**DESCRIPTION OF THE TASK**
Repeat, word for word, the passage of the Hunt for Blackbeard review that opens with the words containing "Screenshot of the" and closes with "of prepared defenses.".

**TEXT SEGMENT**
+ + + + + + +
Hunt for Blackbeard by Volko Ruhnke

At time of writing my Volko Ruhnke’s Hunt for Blackbeard is on track to become my most played game since records began (c.2019, when I installed the BG Stats app on my phone). For all that, I’m not sure it is an all time favorite game for me. It’s just so…more-ish. This is enabled in part by the excellent implementation on Rally the Troops, which is also how I’m reviewing a game which has yet to receive it’s physical release. This means there won’t be any section on the physical production, how it feels to play, or what the blocks taste like. Sorry! In its digital form at least, this cat-and-mouse pirate hunting game flies by in a mere moment but has you wondering what if you did it differently next time. It is by far the shortest and simplest game from designer Volko Ruhnke (known for COIN, Levy and Campaign, and big boy CDGs), but it is not without many of his signature elements as a designer. I’m largely ambivalent about hidden movement games, but I’m logging game after game here, so there must be something noteworthy about this one, right?

Hunt for Blackbeard is a two-player asymmetric hidden movement game. One player is the Hunters, whose job it is to either locate and arrest/kill Blackbeard or, at a minimum, to disrupt his ability to do piracy. Blackbeard, meanwhile, is either trying to do piracy or to invest his ill-gotten gains into a legitimate retirement before he can be tracked down and arrested/killed for getting those gains in the first place. Blackberad must complete an ever growing selection of objectives from one of two tracks (piracy vs. pirate’s life), usually by assigning action pawns to them and ending the turn in a specified location (either a specific place or a type of place, i.e. in Bath Town or in any Town space). Some of these objectives will reveal Blackbeard’s current location, likely putting him in harms way and escalating the game’s tension if he can’t lose his pursuers. Some will also give him loot which he can spend on his retirement or, more likely, on weapons to fight the Hunters should they find him.

Screenshot of the Blackbeard player board showing a full 4 cards for each of Act of Piracy and Pirate's Life, as well as taken loot, two cubes in the Purse, four Sailed pawns, and two pieces of prepared defenses.

Your sideboard as Blackbeard, you will become intimately acquainted with it. The top two rows track your two possible life paths, the middle shows your available resources, and weaponry goes at the bottom.

Blackbeard receives a new pair of objectives each turn, which makes it a challenge for the player to plan ahead. This is clearly by design, though, and really helps to deliver a sense of tension in the game. You don’t have enough time or action pawns to wait and see what comes out of the objective deck. As Blackbeard you have to be completing objectives pretty much every turn, and if you fall behind the pressure can become incredibly intense. At some point you may be wondering if your best option is to try and get caught and risk it all in a big fight at sea, assuming the Hunters oblige you and don’t just hang out and capitalize on your failed attempt to secure your future.
+ + + + + + +
**GIVEN MATERIAL**
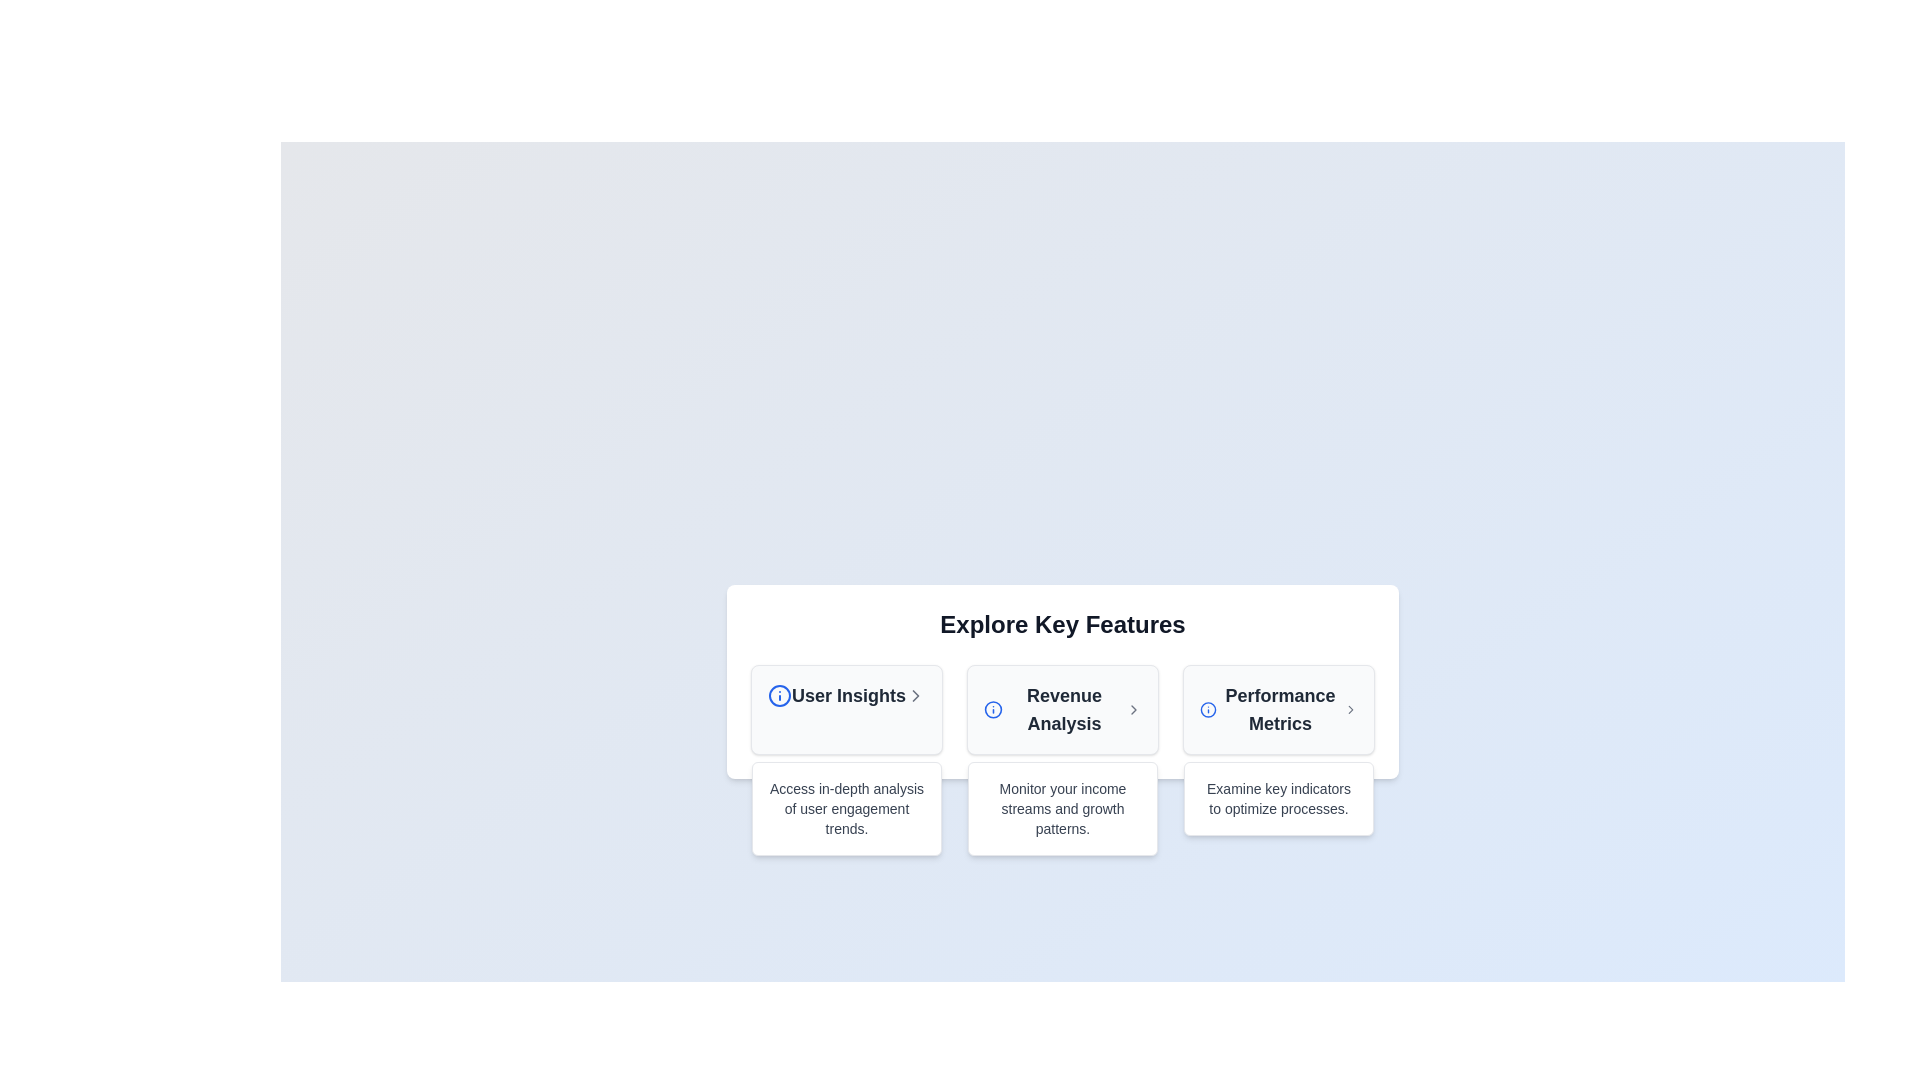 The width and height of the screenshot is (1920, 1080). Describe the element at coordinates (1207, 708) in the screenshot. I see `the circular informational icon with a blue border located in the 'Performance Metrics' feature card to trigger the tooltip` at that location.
+ + + + + + +
**TASK RESPONSE**
Screenshot of the Blackbeard player board showing a full 4 cards for each of Act of Piracy and Pirate's Life, as well as taken loot, two cubes in the Purse, four Sailed pawns, and two pieces of prepared defenses.